The reservoir having been filled as directed and the above directions carefully observed, the “Cascade” should be laid down and the “injection point” screwed in. It is then ready for use. Being all ready, the stick of rectal soap should be dipped in water—to moisten it—inserted in the rectum and withdrawn. This is simply to lubricate the passage and facilitate the admission of the “injection point.” Then, standing in front of the seat on which the “Cascade” is lying (as if preparing to sit down), pass the left hand between the lower limbs and grasp the handle of the faucet, to guide the “injection point” into the rectum, and then carefully sit down upon the “Cascade.” When the “injection point” has been completely introduced and you are comfortably seated, relax the muscles and allow the whole weight of the body to rest freely on the “Cascade,” and turn on the faucet, partially at first, then, after a few seconds, turn it on fully and you will readily receive the water.

The most convenient place to use the “Cascade” is in the bathroom, placing it on the closet seat; or you will find the ordinary bedroom “commode” a suitable article for the purpose, but if neither of these are available, then any firm seat, such as a wooden-seated chair, will do, but taking care to have a vessel at hand in which to discharge the contents of the bowel.

As soon as the faucet is turned on and the water begins to flow into the body, proceed to practise the following movements: Commencing in the right groin, stroke firmly but gently, right across the pelvis, or lower edge of the abdomen, to the left groin, then directly upward with the hands to a point just above the umbilicus, or navel, then straight across the body and down to the right groin. These movements are directly over and along the course of the colon, and if they are made gently but firmly, the water will be assisted on its course. A study of the diagram of the digestive apparatus at the commencement of the book will be of great assistance in enabling you to understand the reason for and the method of these movements.

It sometimes happens that after a small quantity of water has been injected there is a strong desire to expel it, which is sometimes due to nervousness, induced by the novelty of the operation. If this be so, shut off the faucet at once and resist the inclination, when, in a few minutes, the desire will have passed away, then turn on the faucet again. Be sure to allow the full weight of the body to rest on the “Cascade,” and have no fear. It is the weight of the body itself that furnishes the motive power and to ease up the pressure defeats the object.

As soon as all the water has entered that you feel it possible to receive, turn off the faucet, rise from the “Cascade,” sit over the closet, or vessel, and allow the contents of the bowel to escape. At the same time repeat the stroking movement previously described, but this time reverse it, commencing in the right groin, up, across and down to the left groin. These movements have a three-fold object: they assist the water in its passage backward and forward, thus shortening the time of the treatment; they force along the accumulated matter in the colon with the current of water, and help to dislodge adherent matter from the walls of the colon.

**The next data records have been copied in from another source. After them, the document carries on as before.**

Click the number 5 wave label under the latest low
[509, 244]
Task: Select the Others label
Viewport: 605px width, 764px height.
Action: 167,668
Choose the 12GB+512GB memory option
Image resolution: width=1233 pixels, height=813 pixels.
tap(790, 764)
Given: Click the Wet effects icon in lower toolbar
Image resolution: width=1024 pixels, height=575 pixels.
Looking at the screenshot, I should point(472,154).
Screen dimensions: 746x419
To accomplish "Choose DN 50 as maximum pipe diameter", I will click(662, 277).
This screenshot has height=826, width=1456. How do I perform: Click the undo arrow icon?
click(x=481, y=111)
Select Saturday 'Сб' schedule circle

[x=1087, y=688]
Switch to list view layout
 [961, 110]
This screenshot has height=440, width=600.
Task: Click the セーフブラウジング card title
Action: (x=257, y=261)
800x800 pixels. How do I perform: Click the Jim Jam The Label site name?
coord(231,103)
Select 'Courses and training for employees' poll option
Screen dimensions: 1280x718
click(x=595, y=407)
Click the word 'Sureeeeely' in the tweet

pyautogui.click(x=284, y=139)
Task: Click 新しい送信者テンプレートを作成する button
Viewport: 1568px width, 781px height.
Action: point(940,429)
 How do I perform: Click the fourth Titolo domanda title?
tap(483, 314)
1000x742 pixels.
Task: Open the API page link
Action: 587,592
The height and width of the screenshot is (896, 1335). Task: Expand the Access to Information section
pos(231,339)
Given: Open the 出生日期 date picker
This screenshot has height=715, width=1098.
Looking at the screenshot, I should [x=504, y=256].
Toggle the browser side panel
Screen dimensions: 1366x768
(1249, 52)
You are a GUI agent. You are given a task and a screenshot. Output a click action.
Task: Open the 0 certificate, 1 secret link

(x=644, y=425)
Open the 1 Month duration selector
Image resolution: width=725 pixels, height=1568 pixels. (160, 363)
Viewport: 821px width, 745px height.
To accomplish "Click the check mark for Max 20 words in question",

As we proceed on the assumption that the colon is more or less impacted (which experience shows), we do not anticipate that more than two quarts will be received at the first treatment, but as the accumulations are removed by successive treatments, the capacity of the colon is increased, so that at the end of the second week enough should be received to completely fill the colon. The amount of water varies, of course, with the bulk of the individual, but the capacity of the colon, in the average well-grown adult, is about four quarts, but even in the case of a person below the average size, it may safely be assumed that three quarts of water are absolutely necessary for a successful treatment.

The presence of from three to four quarts of water in the body will naturally distend the abdomen and produce a little discomfort, but no apprehension of any harmful result need be entertained. Rest assured of this: it is absolutely impossible to rupture the colon, unless you were to use a force pump, and even then, before the point of rupture could be reached, the pain would be so intense that you would be compelled to desist. Again, as we have pointed out, the colon is a wonderfully elastic organ, and it would be an impossibility to distend it with water to the same extent that it is frequently distended by fæcal accumulations.